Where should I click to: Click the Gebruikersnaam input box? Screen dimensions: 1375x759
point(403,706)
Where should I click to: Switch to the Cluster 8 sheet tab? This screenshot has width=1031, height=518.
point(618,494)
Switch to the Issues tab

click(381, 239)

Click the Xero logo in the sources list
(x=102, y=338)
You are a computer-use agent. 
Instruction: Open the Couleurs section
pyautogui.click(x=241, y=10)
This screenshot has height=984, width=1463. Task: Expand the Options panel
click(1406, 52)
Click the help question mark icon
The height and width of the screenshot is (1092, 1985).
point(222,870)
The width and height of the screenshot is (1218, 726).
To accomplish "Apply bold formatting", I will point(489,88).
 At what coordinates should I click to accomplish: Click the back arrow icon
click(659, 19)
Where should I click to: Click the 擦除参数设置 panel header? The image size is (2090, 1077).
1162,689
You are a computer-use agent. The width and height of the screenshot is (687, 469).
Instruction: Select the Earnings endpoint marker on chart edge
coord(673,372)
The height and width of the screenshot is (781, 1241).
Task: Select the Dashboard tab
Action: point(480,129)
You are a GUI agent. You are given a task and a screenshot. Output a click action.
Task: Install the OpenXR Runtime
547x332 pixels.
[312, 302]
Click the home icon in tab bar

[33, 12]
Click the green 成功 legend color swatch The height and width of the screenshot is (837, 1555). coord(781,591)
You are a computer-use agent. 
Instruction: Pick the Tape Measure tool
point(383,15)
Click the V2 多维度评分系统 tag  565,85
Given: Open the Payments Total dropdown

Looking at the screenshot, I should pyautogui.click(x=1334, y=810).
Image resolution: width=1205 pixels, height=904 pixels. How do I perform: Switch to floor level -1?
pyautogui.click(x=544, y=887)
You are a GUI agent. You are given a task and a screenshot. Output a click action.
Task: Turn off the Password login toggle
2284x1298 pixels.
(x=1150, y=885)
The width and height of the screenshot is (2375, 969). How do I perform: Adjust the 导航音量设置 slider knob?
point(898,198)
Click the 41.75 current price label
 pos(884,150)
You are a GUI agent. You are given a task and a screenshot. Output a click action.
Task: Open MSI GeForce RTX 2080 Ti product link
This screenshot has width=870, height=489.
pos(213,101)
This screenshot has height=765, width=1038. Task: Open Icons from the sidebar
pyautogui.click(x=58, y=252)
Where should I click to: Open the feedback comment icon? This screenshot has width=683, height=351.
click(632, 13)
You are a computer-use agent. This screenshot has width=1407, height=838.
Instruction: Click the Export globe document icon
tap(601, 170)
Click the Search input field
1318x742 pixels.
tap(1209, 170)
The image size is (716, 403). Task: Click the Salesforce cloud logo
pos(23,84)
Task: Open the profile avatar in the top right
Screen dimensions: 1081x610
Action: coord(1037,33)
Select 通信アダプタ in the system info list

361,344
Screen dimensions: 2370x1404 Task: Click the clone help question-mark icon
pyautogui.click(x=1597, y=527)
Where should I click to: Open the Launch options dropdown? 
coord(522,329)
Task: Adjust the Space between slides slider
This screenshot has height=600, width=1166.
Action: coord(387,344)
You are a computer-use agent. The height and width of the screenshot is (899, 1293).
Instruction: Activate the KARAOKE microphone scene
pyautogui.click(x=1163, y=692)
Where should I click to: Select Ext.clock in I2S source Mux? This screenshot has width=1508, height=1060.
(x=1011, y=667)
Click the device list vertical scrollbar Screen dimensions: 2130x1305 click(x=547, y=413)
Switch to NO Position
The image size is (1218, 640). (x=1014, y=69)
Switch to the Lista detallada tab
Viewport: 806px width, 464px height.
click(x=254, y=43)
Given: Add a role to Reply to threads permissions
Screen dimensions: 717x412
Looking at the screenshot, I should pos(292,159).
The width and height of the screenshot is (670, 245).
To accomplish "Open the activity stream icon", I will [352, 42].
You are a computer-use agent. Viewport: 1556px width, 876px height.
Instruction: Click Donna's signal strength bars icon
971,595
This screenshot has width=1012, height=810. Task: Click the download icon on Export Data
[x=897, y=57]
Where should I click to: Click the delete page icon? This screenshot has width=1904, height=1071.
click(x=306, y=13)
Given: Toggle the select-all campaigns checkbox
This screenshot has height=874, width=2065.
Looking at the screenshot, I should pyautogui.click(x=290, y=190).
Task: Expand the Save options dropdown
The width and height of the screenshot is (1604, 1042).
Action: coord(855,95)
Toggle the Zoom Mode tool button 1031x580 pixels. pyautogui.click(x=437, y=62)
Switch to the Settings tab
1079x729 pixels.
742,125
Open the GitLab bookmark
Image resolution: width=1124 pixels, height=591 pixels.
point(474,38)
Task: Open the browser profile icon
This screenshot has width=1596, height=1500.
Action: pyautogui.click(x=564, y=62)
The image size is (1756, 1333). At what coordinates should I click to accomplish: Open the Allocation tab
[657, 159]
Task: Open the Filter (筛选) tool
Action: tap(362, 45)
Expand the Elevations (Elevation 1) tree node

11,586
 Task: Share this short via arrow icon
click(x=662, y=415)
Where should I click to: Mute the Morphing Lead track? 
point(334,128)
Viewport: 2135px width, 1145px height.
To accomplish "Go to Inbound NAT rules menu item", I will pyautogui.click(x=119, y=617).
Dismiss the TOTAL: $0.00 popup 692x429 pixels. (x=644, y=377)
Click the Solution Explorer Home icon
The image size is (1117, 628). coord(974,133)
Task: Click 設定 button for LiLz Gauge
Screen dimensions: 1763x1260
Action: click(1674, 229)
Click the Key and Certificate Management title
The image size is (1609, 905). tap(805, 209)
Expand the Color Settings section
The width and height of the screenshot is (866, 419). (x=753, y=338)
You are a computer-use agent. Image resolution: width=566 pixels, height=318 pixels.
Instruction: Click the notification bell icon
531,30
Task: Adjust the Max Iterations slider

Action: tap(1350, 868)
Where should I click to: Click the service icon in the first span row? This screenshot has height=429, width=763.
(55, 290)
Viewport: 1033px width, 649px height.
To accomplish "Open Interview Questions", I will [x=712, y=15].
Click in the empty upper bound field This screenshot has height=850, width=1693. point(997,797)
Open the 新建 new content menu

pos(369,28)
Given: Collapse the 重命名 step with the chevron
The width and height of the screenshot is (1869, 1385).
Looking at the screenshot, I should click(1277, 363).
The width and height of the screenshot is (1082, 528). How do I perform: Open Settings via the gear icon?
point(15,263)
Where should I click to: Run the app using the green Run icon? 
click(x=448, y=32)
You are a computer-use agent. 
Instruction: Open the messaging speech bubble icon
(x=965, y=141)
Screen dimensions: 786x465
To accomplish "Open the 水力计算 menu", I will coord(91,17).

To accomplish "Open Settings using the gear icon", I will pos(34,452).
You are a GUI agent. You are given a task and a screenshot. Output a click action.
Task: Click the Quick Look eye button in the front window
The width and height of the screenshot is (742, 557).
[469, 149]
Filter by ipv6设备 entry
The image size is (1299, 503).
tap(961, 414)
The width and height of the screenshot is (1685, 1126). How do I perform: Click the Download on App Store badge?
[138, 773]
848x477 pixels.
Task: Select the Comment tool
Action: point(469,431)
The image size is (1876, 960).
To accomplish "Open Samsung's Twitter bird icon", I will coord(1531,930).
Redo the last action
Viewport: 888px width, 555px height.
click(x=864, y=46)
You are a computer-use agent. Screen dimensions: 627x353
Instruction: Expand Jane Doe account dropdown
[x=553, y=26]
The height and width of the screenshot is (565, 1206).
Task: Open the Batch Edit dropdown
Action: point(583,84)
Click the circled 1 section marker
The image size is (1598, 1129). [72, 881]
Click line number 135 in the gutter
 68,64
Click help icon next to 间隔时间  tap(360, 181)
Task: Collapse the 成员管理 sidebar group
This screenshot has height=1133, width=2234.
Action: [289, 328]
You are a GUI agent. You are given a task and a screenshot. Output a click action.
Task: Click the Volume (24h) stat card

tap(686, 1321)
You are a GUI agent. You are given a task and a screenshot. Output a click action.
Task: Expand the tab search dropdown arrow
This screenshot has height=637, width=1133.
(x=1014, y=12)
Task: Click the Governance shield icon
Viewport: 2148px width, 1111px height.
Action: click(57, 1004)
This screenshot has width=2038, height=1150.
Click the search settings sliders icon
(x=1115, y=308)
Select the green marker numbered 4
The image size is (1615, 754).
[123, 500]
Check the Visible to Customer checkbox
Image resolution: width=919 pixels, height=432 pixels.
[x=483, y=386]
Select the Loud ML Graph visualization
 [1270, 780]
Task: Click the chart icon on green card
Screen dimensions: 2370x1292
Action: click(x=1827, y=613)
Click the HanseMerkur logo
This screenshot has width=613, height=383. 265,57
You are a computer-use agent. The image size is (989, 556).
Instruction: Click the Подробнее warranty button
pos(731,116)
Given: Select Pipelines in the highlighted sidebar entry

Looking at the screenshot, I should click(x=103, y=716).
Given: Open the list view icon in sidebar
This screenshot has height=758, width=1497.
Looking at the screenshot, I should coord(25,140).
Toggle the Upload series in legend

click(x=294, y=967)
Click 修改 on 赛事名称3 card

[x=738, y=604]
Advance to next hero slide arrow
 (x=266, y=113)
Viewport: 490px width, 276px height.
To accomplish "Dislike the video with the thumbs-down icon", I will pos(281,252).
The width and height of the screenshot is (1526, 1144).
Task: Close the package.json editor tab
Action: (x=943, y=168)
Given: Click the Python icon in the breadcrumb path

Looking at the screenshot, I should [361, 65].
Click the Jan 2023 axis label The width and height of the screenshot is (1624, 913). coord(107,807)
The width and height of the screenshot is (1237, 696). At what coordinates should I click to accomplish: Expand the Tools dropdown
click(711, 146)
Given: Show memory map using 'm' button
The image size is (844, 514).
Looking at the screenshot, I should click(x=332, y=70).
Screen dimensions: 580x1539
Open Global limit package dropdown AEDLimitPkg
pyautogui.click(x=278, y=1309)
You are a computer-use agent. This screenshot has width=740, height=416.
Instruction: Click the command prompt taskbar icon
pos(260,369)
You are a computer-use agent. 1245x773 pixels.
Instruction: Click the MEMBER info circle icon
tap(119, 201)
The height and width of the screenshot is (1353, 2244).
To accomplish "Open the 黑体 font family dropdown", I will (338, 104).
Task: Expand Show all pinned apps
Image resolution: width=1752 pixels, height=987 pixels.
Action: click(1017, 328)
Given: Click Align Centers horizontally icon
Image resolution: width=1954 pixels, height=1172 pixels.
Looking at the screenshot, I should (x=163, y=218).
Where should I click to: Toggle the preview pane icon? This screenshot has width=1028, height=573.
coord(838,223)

◆ Task requirements: Return the line that contains "Instruction: Click the MEMBER", along with every line after it in the data above, exactly and with nothing else.

◆ Finished task:
Instruction: Click the MEMBER info circle icon
tap(119, 201)
The height and width of the screenshot is (1353, 2244).
To accomplish "Open the 黑体 font family dropdown", I will (338, 104).
Task: Expand Show all pinned apps
Image resolution: width=1752 pixels, height=987 pixels.
Action: click(1017, 328)
Given: Click Align Centers horizontally icon
Image resolution: width=1954 pixels, height=1172 pixels.
Looking at the screenshot, I should (x=163, y=218).
Where should I click to: Toggle the preview pane icon? This screenshot has width=1028, height=573.
coord(838,223)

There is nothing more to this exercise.